Werner Herzog, perdido en el desierto
El director naufraga con «Queen of The Desert», una historia de amor y aventuras que casi parece una parodia del género
«Debería haber hecho películas sobre mujeres mucho más pronto», se lamentaba ayer Werner Herzog. «Fitzcarraldo, Gaspar Hauser, el “Teniente Corrupto’’... Siempre hombres». Lo decía al hilo de «Queen of the Desert», su nueva película de ficción, que cuenta la historia de Gertrude Bell, la versión femenina de Lawrence de Arabia, y que ayer presentaba en la Berlinale junto a Nicole Kidman y James Franco. Éste recordaba, muy acertadamente, que en el cine de Herzog «es la primera vez que hay una historia de amor. Era divertido ver a un gran maestro planteándose las escenas románticas como un nuevo reto». Resulta entre conmovedor y patético comprobar que el hombre que cruzó la selva amazónica con un barco gigante es, a los 72 años, incapaz de filmar un flirteo o un beso. Si Herzog no fuera una leyenda viva del cine teutón, el Berlinale Palast se habría venido abajo de abucheos.
Exotismo de cartón piedra
A Herzog no hay que hacerle mucho caso. Como buen narcisista, tiene poca memoria. Lo último que ha rodado es siempre lo mejor. Sorprende que ayer proclamara que nunca se ha filmado el desierto como en esta película («con tormenta de arena real incluida», matizó), cuando su segundo filme, «Fata Morgana», allá por 1971, era un montaje de imágenes del Sahara con meditaciones en clave de «spoken word» y canciones de Leonard Cohen. La magnética belleza de ese singular documental da paso a una belleza de postal, como de artrítica «Memorias de África», en esta académica, tediosa «Queen of the Desert». La película pervierte dos de los elementos favoritos de la filmografía de Herzog –la monumentalidad de la Naturaleza y el héroe que se deja arrastrar por ella– para convertirse en una cinta de aventuras carpetovetónica, con sus toques de melodrama «old fashioned» y exotismo de cartón piedra. Es tal la ineptitud de Herzog para hacer personal semejante material de partida que, durante el primer tercio de metraje, monopolizado por la relación amorosa entre Gertrude Bell y Henry Cadogan (James Franco), diplomático y jugador, da la impresión de que está parodiando los romances clásicos de Hollywood. Lo inquietante es que no, «Queen of the Desert» va en serio.
También es sorprendente que, siendo Bell una de las principales negociadoras en la redefinición de las fronteras de Oriente Medio después de la Primera Guerra Mundial –el momento en que el Imperio Otomano fue desplazado por el Imperio Británico– la película resuelva la dimensión política del personaje en cuatro o cinco secuencias de aliño. «Quería retratar el mundo árabe, que ahora, y con razón, está demonizado por los medios, de una manera distinta», declaró Herzog. «No estamos aquí para dar lecciones de Historia sino para contar historias». Es una opción discutible, sobre todo porque la película idealiza de un modo poco verosímil las travesías por el desierto de Bell y su contacto con los beduinos. Si fuera tan fácil cruzar océanos de arena, muchos no habrían muerto en el intento. Por cierto, el iraní Jafar Panahi sigue vivo y coleando. La pena de seis años de prisión que le convirtió en causa célebre en la comunidad internacional se ha traducido en una especie de libertad vigilada que, eso sí, no le permite dirigir películas convencionales ni salir del país para promocionarlas. «Expresarme a través del cine es mi vida.
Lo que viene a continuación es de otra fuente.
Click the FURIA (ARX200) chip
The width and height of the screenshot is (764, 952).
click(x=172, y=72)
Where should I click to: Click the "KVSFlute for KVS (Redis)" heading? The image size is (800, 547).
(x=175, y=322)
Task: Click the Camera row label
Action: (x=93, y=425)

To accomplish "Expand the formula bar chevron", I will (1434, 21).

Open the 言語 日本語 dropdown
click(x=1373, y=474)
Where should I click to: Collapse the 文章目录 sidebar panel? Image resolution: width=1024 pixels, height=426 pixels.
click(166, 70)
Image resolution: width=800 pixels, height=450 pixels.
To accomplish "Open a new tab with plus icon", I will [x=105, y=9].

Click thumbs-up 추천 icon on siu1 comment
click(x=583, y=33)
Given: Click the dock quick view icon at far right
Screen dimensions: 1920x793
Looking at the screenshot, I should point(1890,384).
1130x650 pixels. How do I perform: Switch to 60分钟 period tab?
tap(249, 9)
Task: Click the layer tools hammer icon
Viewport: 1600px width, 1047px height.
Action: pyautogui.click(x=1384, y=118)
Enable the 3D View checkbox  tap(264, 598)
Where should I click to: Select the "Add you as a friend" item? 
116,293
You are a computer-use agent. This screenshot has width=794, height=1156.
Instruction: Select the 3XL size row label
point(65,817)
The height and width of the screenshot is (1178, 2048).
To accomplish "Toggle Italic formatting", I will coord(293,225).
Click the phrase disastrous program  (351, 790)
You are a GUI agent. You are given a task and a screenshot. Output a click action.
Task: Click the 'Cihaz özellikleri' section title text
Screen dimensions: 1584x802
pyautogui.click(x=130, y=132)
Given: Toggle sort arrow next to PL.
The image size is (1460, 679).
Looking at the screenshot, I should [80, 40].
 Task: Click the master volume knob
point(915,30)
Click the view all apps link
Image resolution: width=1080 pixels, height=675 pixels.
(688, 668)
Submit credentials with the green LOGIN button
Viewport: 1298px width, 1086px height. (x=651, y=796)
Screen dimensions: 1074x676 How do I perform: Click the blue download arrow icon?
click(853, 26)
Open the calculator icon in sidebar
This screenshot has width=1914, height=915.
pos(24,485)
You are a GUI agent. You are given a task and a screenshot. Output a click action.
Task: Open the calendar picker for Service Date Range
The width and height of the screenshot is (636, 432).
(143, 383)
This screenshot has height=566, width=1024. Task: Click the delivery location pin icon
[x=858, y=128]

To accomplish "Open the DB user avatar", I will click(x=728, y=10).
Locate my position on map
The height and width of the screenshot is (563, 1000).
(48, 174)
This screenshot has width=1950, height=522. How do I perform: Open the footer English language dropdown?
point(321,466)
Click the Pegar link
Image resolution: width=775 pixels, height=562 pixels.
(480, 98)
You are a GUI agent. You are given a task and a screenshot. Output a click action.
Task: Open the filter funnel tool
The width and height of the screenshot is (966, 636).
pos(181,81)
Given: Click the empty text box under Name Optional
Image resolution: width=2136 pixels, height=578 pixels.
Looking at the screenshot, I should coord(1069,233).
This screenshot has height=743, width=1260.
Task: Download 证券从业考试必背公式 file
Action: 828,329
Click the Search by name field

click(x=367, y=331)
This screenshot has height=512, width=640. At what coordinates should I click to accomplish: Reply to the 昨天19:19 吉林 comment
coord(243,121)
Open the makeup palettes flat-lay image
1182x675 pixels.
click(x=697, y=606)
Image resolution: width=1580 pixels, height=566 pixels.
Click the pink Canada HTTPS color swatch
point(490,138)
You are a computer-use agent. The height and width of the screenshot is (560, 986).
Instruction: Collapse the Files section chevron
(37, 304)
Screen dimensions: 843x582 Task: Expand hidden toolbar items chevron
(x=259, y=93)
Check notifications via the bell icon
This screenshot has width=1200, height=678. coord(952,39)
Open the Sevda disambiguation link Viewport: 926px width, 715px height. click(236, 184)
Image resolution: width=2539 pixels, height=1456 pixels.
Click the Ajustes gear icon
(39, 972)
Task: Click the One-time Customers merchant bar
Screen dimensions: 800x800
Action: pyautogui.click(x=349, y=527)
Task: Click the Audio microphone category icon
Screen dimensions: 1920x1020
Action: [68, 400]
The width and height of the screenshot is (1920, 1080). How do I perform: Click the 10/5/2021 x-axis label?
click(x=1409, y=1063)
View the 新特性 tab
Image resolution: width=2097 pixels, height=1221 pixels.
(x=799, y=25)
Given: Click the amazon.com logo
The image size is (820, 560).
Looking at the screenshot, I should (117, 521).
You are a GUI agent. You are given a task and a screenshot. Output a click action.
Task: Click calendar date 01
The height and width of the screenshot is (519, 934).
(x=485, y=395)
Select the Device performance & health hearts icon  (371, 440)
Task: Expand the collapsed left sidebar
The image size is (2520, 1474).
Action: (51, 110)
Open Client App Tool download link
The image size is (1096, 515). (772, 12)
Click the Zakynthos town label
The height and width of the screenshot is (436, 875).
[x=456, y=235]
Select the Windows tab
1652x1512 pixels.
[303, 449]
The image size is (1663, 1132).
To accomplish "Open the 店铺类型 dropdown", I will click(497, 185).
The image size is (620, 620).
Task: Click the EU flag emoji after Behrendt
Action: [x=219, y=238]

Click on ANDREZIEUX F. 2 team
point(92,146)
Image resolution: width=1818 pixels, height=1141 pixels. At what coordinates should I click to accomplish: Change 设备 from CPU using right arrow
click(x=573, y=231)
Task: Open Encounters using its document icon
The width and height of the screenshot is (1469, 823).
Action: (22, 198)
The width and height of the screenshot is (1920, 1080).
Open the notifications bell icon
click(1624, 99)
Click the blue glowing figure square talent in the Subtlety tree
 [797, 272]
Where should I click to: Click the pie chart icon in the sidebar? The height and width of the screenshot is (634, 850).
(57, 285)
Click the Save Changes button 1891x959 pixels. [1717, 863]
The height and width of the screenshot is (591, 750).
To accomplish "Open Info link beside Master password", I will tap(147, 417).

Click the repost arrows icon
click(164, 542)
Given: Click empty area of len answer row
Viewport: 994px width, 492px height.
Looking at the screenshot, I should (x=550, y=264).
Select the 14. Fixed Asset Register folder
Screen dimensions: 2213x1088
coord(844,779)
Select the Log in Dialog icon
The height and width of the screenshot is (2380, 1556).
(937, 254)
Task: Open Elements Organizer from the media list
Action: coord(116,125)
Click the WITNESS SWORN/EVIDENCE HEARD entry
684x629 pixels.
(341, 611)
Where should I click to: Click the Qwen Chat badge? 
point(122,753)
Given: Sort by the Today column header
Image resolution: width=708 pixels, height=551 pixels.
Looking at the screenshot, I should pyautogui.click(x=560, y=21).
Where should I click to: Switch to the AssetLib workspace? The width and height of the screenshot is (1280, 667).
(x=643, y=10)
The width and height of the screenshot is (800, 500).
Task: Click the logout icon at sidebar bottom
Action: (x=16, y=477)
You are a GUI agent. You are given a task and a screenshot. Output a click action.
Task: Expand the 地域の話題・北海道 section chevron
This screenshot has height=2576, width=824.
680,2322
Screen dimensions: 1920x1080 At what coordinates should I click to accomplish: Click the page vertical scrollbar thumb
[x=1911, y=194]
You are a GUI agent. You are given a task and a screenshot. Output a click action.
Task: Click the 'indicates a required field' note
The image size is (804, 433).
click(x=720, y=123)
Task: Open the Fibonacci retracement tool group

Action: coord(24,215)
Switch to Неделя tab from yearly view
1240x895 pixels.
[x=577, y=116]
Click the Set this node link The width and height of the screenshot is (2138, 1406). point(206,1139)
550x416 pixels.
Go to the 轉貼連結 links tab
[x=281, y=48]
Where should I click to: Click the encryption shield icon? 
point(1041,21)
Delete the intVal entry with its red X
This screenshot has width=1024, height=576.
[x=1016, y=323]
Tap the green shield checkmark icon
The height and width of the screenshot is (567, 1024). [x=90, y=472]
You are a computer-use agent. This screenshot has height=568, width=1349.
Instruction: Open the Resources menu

Nada podrá impedirme seguir siendo un cineasta», escribe en un comunicado oficial para explicar su ausencia en el certamen. «Taxi» no ha superado los filtros de la censura oficial, de ahí que carezca de títulos de crédito, pero sí, es una película que cree en el cine como impulso, como acto de fe.
Con un dispositivo similar al de «Ten» de Kiarostami, Panahi convierte un taxi en su plató móvil. Él es el conductor, y sólo necesita una cámara pegada al salpicadero, que mueve reencuadrando el exterior y el interior del coche, y unos cuantos pasajeros que funcionan como interlocutores ¿reales? ¿ficticios? para hablar de la sociedad iraní y, sobre todo, de la necesidad de hacer cine. Es admirable cómo Panahi consigue hacer un sofisticado ejercicio metalingüístico con tan pocos recursos. Como en la magistral «This Is Not a Film», descarta todo discurso victimista para demostrarnos que cualquier persona es personaje cuando entra en contacto con la cámara, y que, por lo tanto, el cine nace del gesto, de la palabra, de la imagen más insospechada. Del vendedor de «top manta» que busca socios en cineastas clandestinos, del moribundo que necesita de la imagen grabada para que su mujer herede sus bienes, de la sobrina que quiere rodar un corto. Todos, dice Panahi, necesitamos el cine para vivir.